↓↓↓

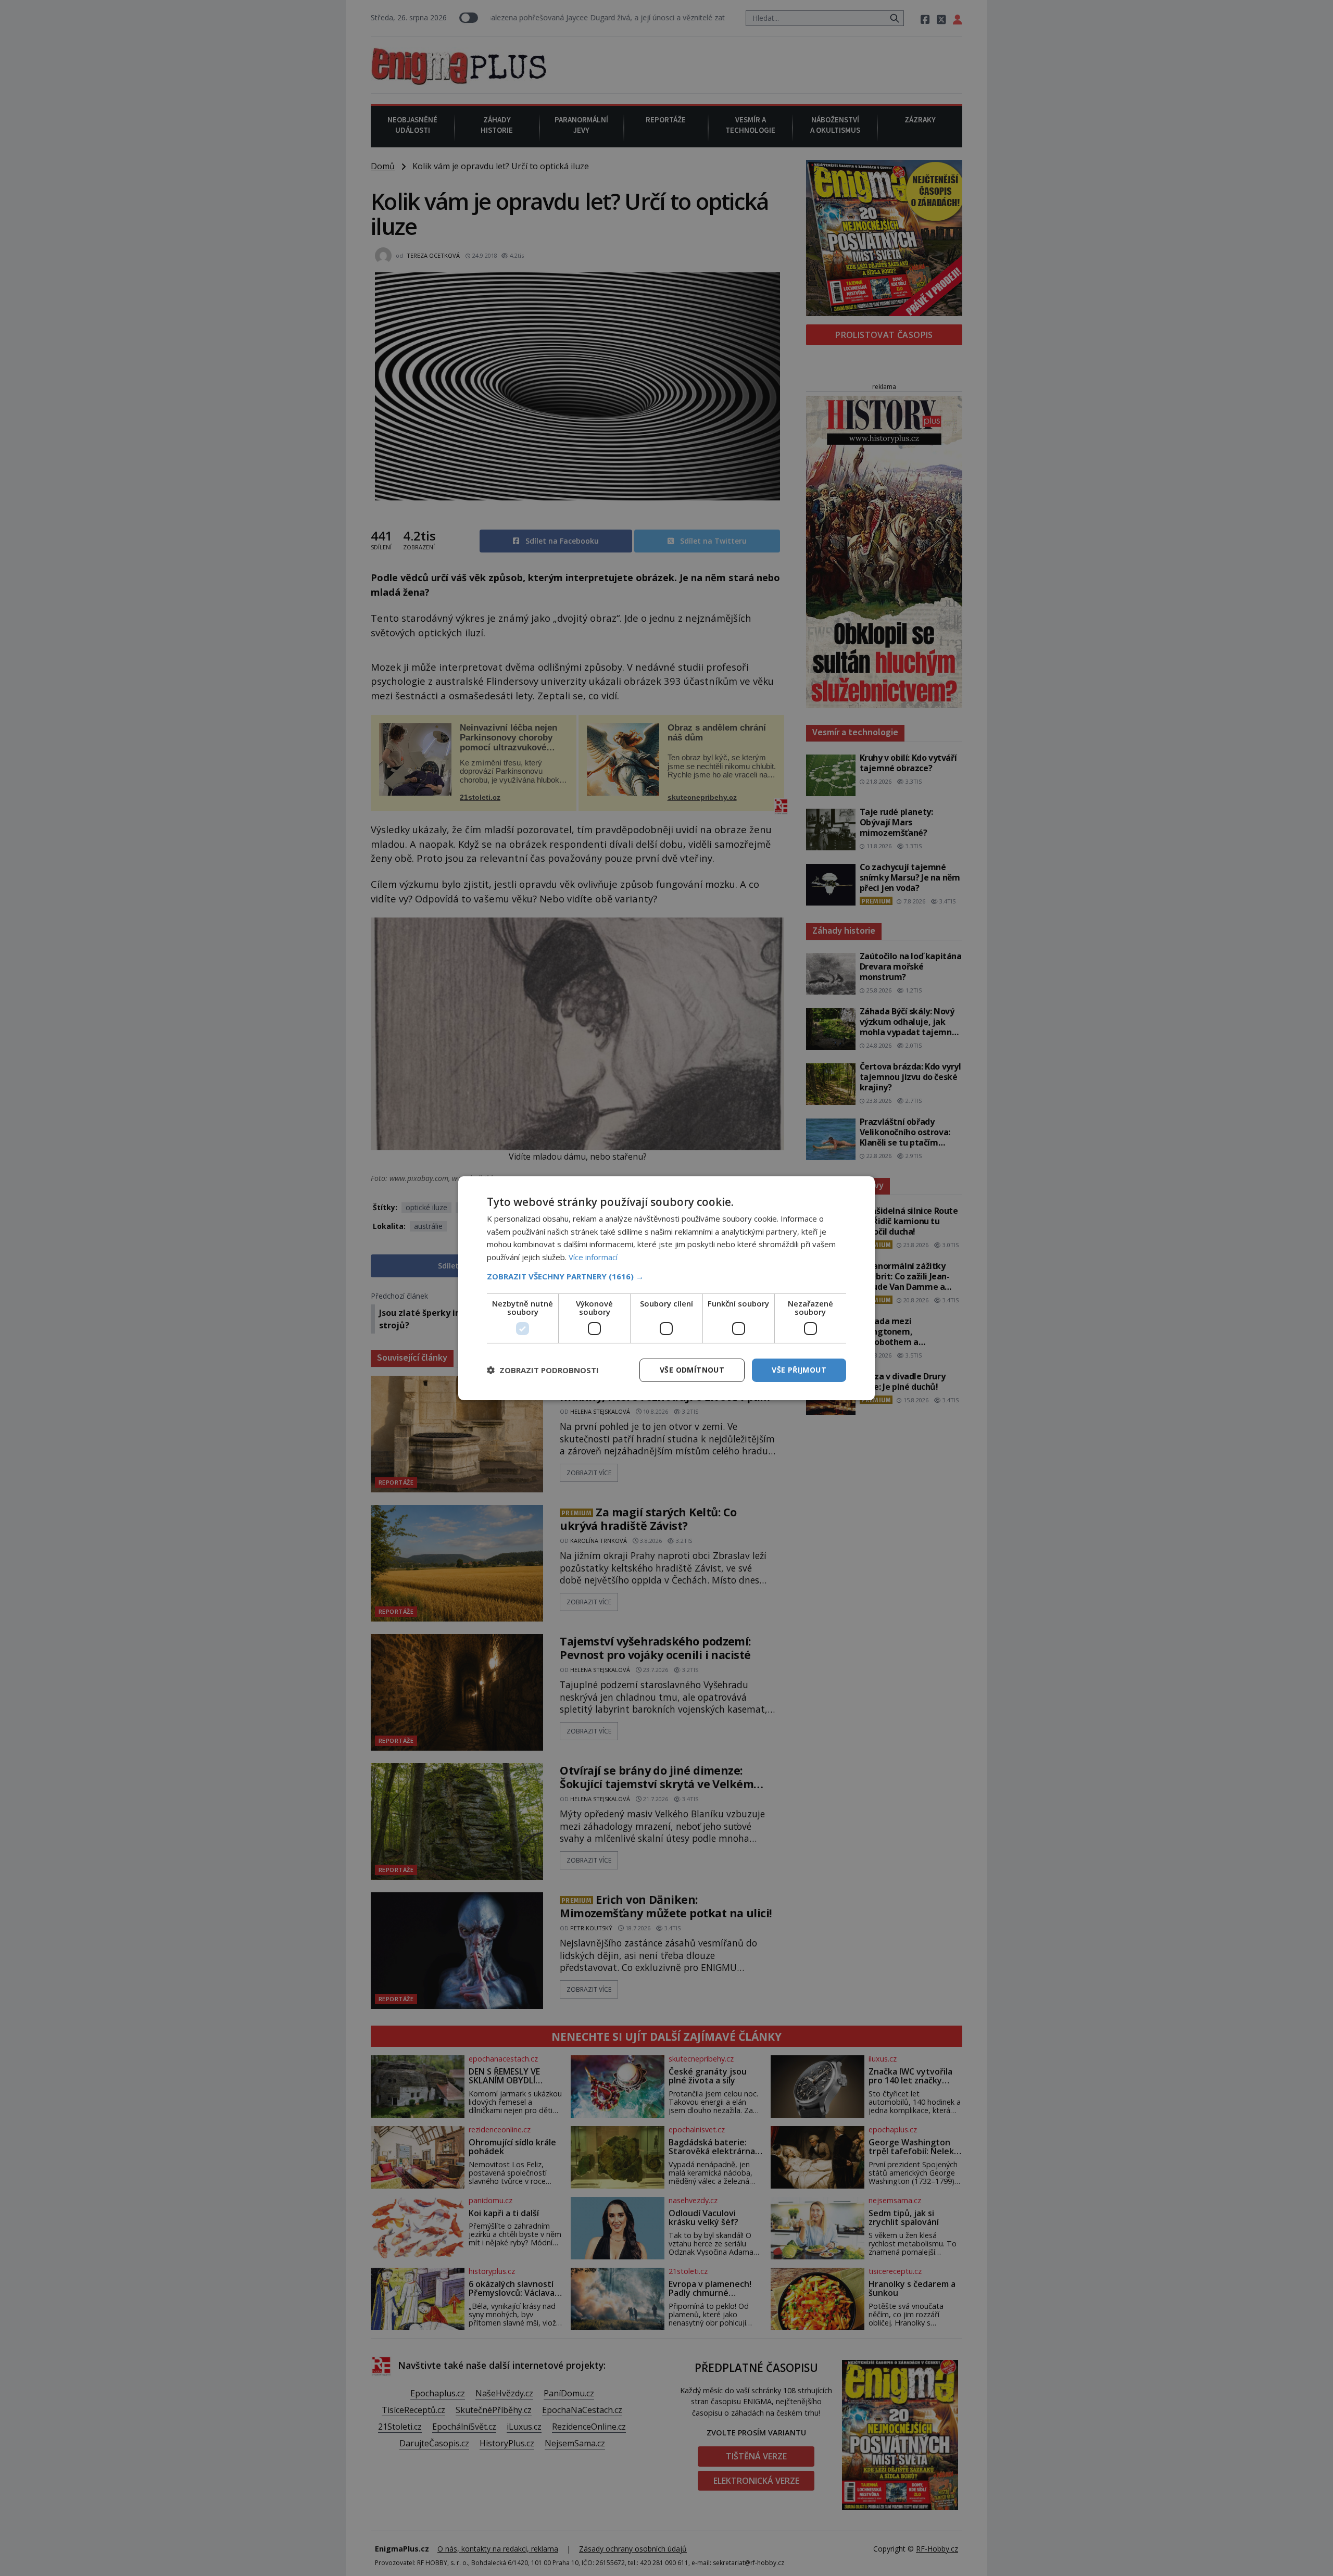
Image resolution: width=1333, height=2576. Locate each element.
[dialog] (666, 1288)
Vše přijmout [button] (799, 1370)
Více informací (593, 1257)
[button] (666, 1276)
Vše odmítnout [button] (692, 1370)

↑↑↑

• Work instructions:
The answer should contain all the material above, copied exactly, and no images.

• Exercise answer:
Image resolution: width=1333, height=2576. Locate each element.
[dialog] (666, 1288)
Vše přijmout [button] (799, 1370)
Více informací (593, 1257)
[button] (666, 1276)
Vše odmítnout [button] (692, 1370)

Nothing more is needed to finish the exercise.